PC236. Cav-1 Regulates EphB4-Mediated Arteriovenous Fistula Maturation

Abstract

Arteriovenous fistula (AVF) continues to be the most common access created for hemodialysis. However, many AVFs fail to mature, suggesting a need to improve AVF maturation. Caveolin1 (Cav-1) is the major scaffolding protein of caveolae, a distinct microdomain that serves as a flow-activated mechanosensor at the membrane of endothelial cells; Eph-B4 is the embryonic venous determinant. We have previously shown that Cav-1 is a mechanism of Eph-B4-mediated vessel remodeling in the murine vein graft model.
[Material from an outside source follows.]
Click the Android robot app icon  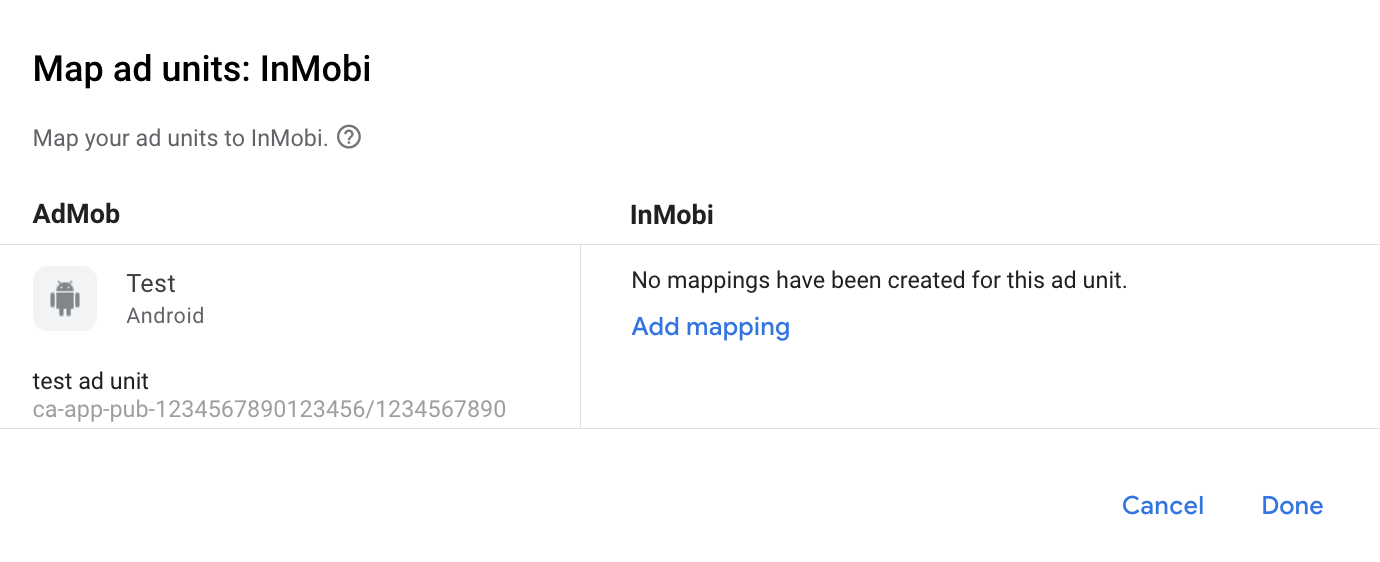click(65, 298)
We have also shown that Eph-B4 expression increases during AVF maturation and Eph-B4 activity inhibits venous remodeling in the murine AVF model. Then we hypothesized that Cav-1 is a critical regulator of Eph-B4-mediated AVF maturation through inhibition of eNOS activity. We used a mouse aortocaval fistula model. The venous AVF limb and control (sham) inferior vena cava (IVC) of wild-type C57BL/6 (WT) were compared for Cav-1 expression. AVFs of WT mice, Cav-1 knockout (KO) mice, Cav-1 endothelial reconstituted (RC) mice, and Eph-B4 heterozygous (Eph-B4 het) mice were analyzed. A Cav-1 scaffolding domain peptide (cavtratin) was administrated to stimulate Cav-1 signaling; ephrinB2/Fc was used to stimulate Eph-B4 signaling. Vessel remodeling was assessed postoperatively by serial ultrasound measurements of the IVC/AVF diameter. AVFs were harvested at day 21 and examined with histology; IVC wall thickness was measured by computerized morphometry. Both Cav-1 mRNA and protein were increased in the fistula veins compared with control veins. Cav-1 KO mice showed enhanced venous remodeling with increased eNOS activity compared with WT mice. Inhibition of remodeling by ephrin-B2/Fc in WT mice was abolished in Cav-1 KO mice, but maintained in Cav-1 RC mice (Fig A). Administration of cavtratin decreased the fistula wall thickness in WT mice as well as in Eph-B4 het mice (Fig B). Endothelial Cav-1 is a critical regulator of Eph-B4-mediated AVF maturation. Manipulation of Cav-1 function may improve arteriovenous maturation within the fistula environment.